It could be months before investors know the outcome of a complaint made to the NZX over the timing of NZ Refining's announcement to the market about its burst pipeline.

The refining company released its announcement before the market opened on Monday morning - days after the pipeline burst last Thursday.

NZ Refining says it made the announcement as soon as it understood that the pipeline would be out of operation for more than a few days, which only became apparent over the weekend.

The NZX says it is continuing to consider the complaint lodged and will follow the process for investigations as set out in its enforcement policy.


Under that policy the NZX says it aims to handle matters that do not go to its disciplinary tribunal within three months of starting an enquiry and will notify a company within four months if it is going to the tribunal.

Apart from one disgruntled investor others seem to be less concerned.

Shareholders Association chief executive Michael Midgley says he does not have any specific thoughts on the issue.

"I think at this point the facts are not clearly enough known."

It is quite understandable that the company had to scramble to deal with the problem first, Midgley says.

But he agrees that continuous disclosure generally could be an area that needs some work.

"It's clearly a muddy area."

In particular Midgley says there seems to be a divergence of opinion over the timing of releasing material information, such as when a deal is signed between companies.

"Is it when it has been inked or when the handshake took place?"

Tightly held
NZ Refining is a tightly held company with a large part of it owned by the oil majors.

Mobil is the largest shareholder at 17 per cent, Z Energy owns 15 per cent and BP has 10 per cent after reducing its stake from 21 per cent in March this year.

Its shares have risen about 2 per cent in the last year. Yesterday the shares closed on $2.43, down 5c on last Friday's closing price of $2.48 - showing little damage has been done as a result of the burst pipeline.

Jonathan Windust, a fund manager at Milford Asset Management, which owns shares in the company, says the expected revenue impact of $10 million to $15m is less than 1 per cent of the company's market capitalisation.

"It is not a massive issue."

Windust says it is potentially NZ Refining's customers that will feel more financial pain.
The airlines and oil companies have been careful to say they haven't worked out the cost impact yet and are focused on dealing with the crisis at hand.

Air New Zealand has said based on information available at this stage it believes the fuel supply issue is unlikely to have a material impact on its 2018 full year result.

Vector black-out
Vector is persisting with a long-standing policy of banning media at its annual meeting from recording the event. The meeting - usually well attended - will be held at the Ellerslie Events Centre next Tuesday afternoon.

A spokesman said there were plenty of opportunities for media to put the spotlight on the company.

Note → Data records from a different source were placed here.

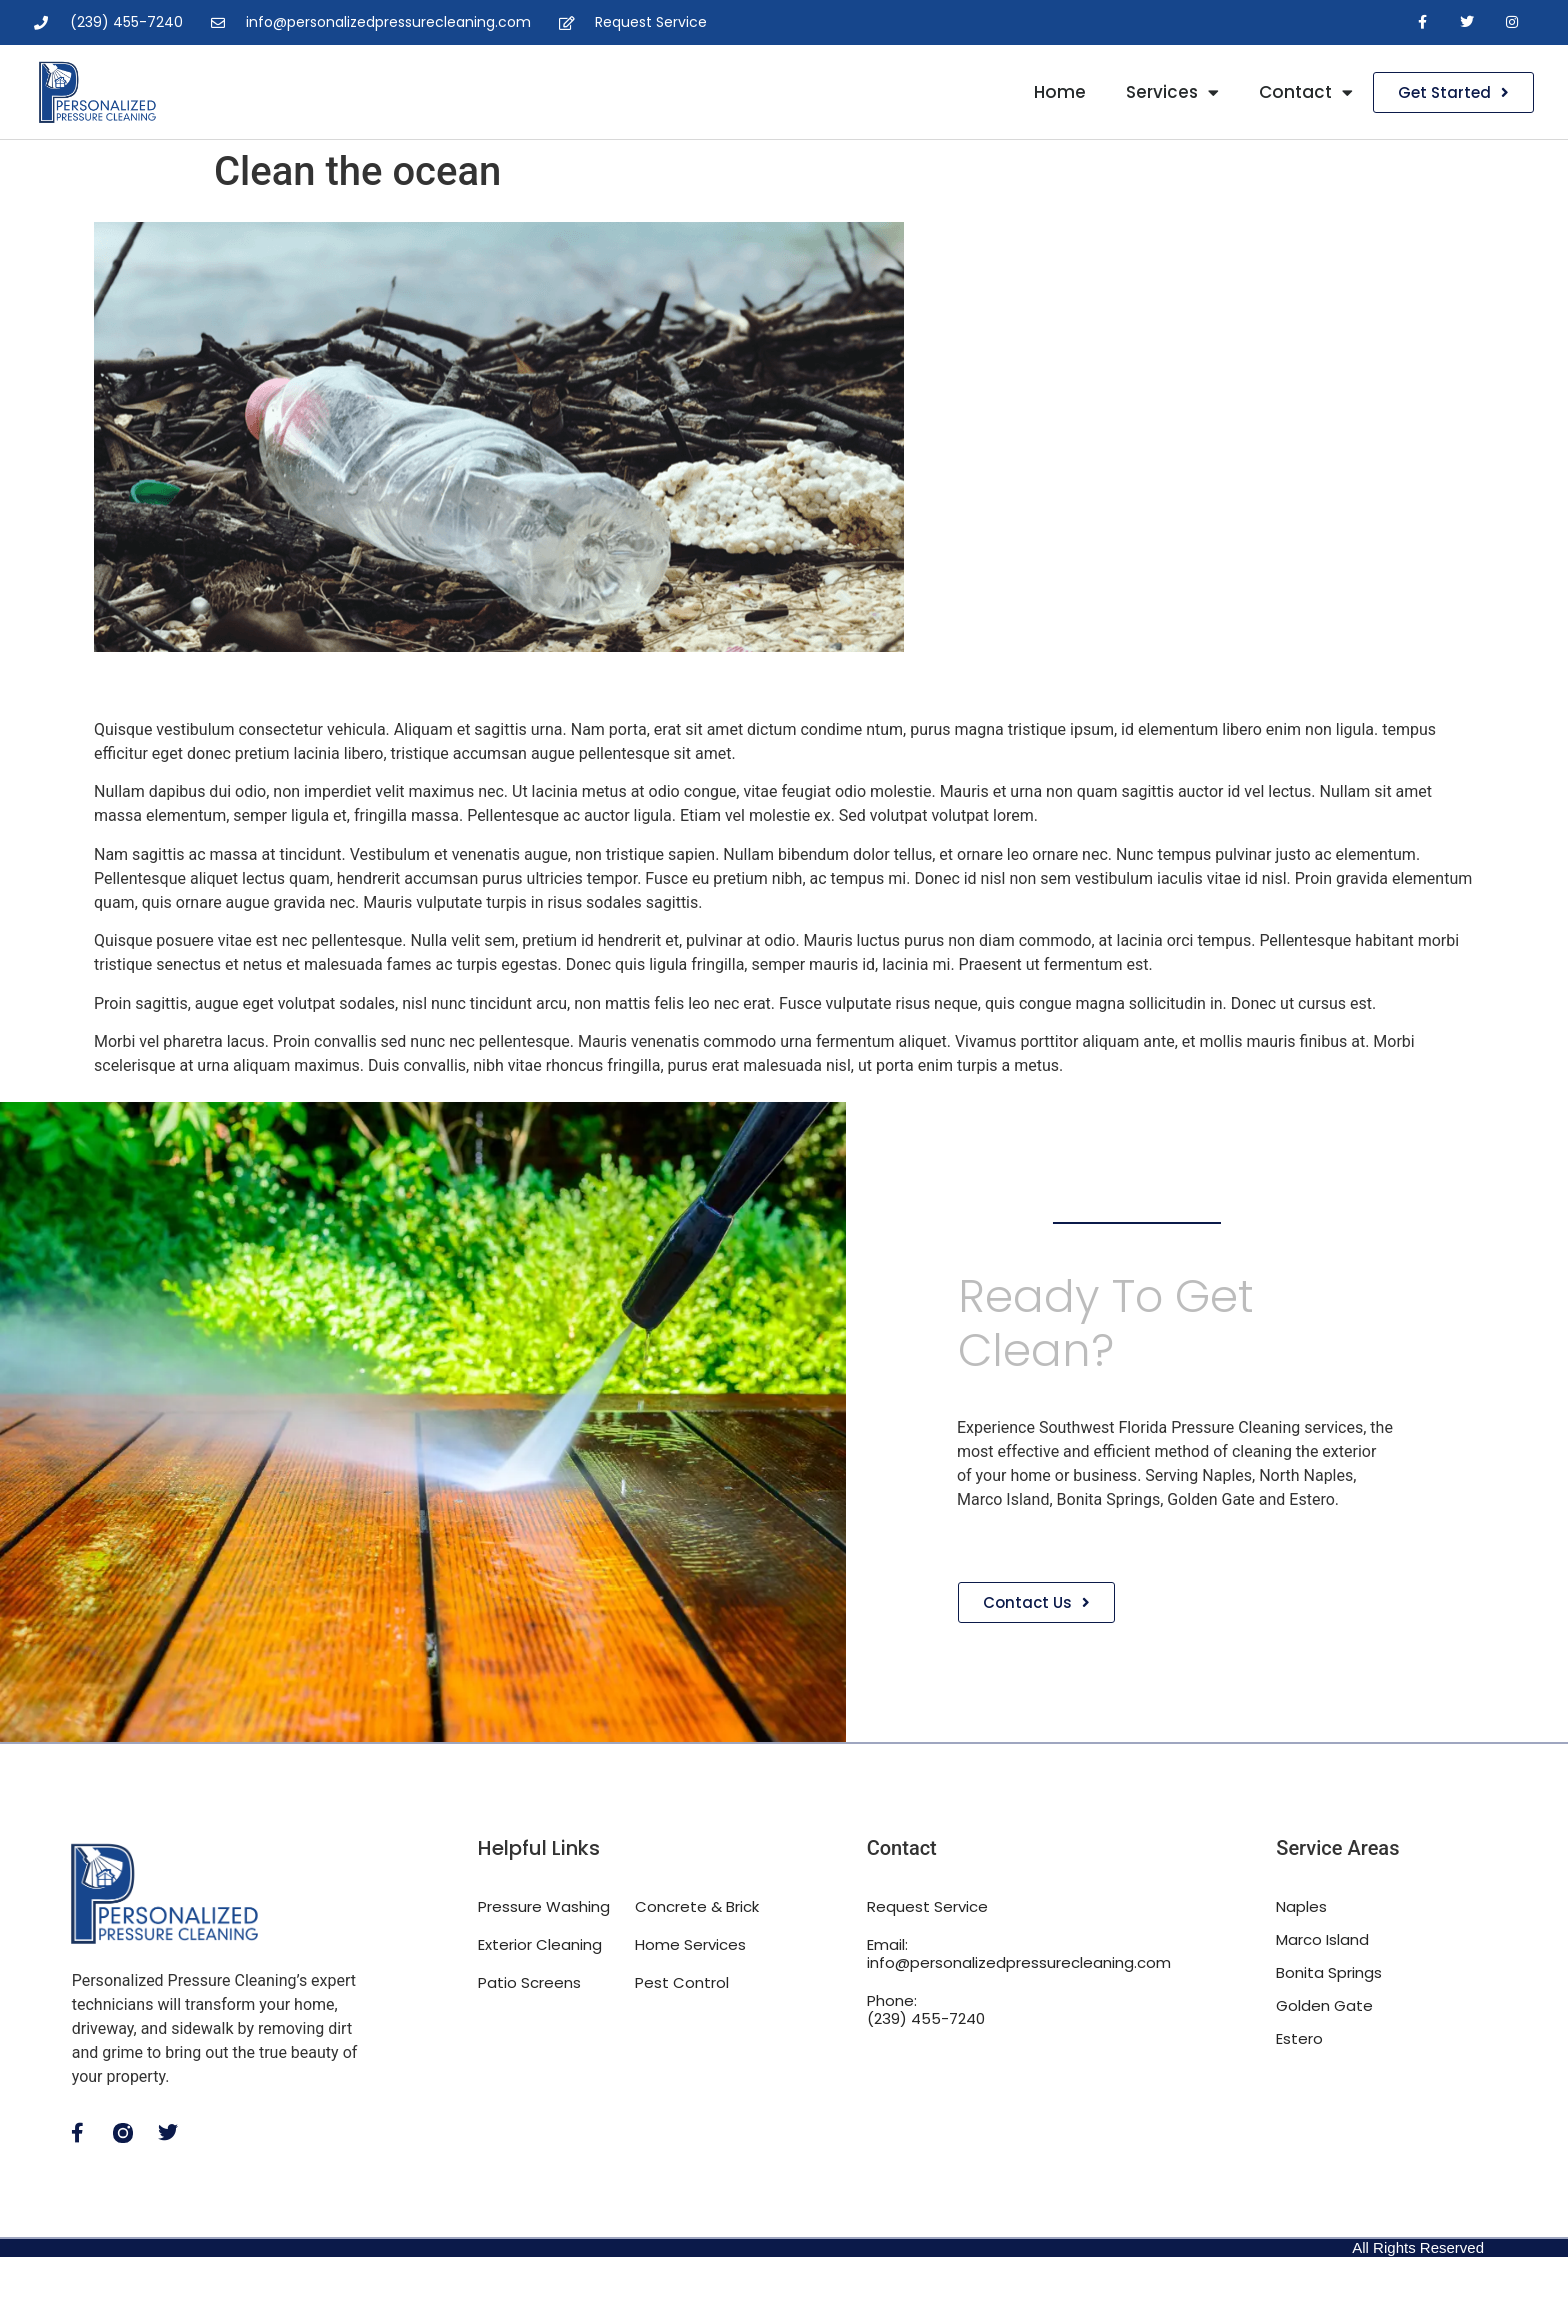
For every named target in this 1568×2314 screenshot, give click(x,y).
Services (1172, 92)
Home (1060, 92)
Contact (1306, 92)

The webcast is published online, the addresses are published to the NZX and media can interview chief executive Simon Mackenzie on the record afterwards.

"Media get good access, but our view is that the proceedings of the meeting itself is for shareholders and we want to respect that."

The company posted a 0.3 per cent increase in annual underlying earnings to $474.4m in the 12 months ended June 30 as revenue from its traditional gas and electricity continues to flatten. The meeting will likely hear more about its moves to diversify income streams by entering the new technology areas of metering and battery storage.

Vodafone advancing
Stock Takes understands the Vodafone initial public offer is continuing apace with investment bankers expected to be visiting fund managers next week to talk up the offer.

The company is said to be keen to get the float done before the end of the year - a tight timetable given there are less than four months left.